Doğal olarak bu keyfi yönetimin zulümlerinin ardı arkası kesilmedi. Son Taksim Gezi Parkı eylemleri ile birlikte Türkiye yeni bir döneme girdi. Bu yeni dönemi bir türlü anlamak istemeyen AKP iktidarı asarım, keserim herkesi çizgiye getiririm hevesiyle göstericilerin üzerine güvenlik güçleri salındı. Ortalık gaz, basınçlı su, şiddetle yangın yerine dönüştürülürken yine gördük ki, sözünü ettiğimiz medya grupları yarışmalar yaptılar, her şey güllük gülistanlıkmış gibi bir şaşa bir debdebe programlarına devam ettiler.

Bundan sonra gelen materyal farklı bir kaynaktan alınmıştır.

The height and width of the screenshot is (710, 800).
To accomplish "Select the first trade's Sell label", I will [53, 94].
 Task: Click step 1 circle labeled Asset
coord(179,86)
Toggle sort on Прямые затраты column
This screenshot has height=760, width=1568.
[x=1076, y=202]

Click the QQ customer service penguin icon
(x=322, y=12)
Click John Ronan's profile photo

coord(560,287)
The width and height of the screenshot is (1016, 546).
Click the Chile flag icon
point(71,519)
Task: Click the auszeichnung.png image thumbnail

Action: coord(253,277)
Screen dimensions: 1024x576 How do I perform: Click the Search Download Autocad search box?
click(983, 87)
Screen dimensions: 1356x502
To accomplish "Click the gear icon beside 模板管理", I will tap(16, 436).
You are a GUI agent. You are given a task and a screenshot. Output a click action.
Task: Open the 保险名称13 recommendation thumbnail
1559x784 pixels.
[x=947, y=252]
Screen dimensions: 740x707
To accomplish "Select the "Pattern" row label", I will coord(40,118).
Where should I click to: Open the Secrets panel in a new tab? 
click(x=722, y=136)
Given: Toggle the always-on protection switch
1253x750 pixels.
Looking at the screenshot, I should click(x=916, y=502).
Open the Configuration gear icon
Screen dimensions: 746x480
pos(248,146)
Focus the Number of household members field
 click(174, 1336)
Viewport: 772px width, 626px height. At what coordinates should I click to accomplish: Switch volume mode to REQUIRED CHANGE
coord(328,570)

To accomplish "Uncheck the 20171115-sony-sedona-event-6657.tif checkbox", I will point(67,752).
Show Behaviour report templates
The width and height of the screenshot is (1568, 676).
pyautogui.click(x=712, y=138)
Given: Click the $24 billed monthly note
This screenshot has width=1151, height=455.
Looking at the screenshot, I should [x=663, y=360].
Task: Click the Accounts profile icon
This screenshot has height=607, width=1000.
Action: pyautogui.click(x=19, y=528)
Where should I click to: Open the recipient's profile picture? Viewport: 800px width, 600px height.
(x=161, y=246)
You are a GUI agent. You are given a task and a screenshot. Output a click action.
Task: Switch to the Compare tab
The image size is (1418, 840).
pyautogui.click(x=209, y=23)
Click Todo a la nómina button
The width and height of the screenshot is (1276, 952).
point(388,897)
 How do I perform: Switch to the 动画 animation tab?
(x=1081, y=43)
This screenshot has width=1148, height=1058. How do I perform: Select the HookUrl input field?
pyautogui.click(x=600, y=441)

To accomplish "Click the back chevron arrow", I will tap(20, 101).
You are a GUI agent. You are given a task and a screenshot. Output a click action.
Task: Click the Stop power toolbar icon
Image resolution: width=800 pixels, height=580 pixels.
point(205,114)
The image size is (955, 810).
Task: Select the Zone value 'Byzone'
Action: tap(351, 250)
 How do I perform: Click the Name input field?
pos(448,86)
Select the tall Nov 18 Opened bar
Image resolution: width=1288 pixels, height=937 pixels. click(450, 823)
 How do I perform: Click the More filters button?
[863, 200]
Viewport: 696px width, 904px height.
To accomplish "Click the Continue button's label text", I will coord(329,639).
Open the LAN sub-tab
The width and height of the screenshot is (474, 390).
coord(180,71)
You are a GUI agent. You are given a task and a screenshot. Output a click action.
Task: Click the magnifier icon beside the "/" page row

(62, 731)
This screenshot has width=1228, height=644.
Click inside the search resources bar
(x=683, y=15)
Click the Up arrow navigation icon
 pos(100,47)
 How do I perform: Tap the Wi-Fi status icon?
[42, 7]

Geriye kalan zamanlarında da bizim verdiğimiz vergilerle bir medya tekeline dönüşmüş olan TRT de içinde aynı yolu izleyip geniş halk yığınlarını Recep Tayyip Erdoğan ve taifesiyle kaldırıp yatırarak kafa ütüledi. Ak, kara gösterilip gözlere kül üfürüldü. Milli irade adı altında çalınmış oylarla diktatör kesilenler her fırsatta bizlere sandığı hedef gösterdiler. Seçim barajları unutuldu. Hileli sayımlar bir yana konuldu. Bu koşullarda bile seçim sandığını halkın önüne koymanın milli irade olduğu yalanı ile neredeyse beş vakit uyutulmaya çalışıldık. AKP’nin milletvekilleri mecliste kalkmışlar sandıktan söz ediyorlar, demokrasinin bu olduğunu sanacak kadar kafası boş insanların bu ülkeyi yönetmesine tahammülümüz kalmadı. Onlar bizi zor kullanarak hizaya getireceklerini sanıyorlar. Ancak biz onları bilgimiz, becerimiz ve kararlılığımızla hizaya getirecek neymiş demokrasi onlara bastıra bastıra öğreteceğiz.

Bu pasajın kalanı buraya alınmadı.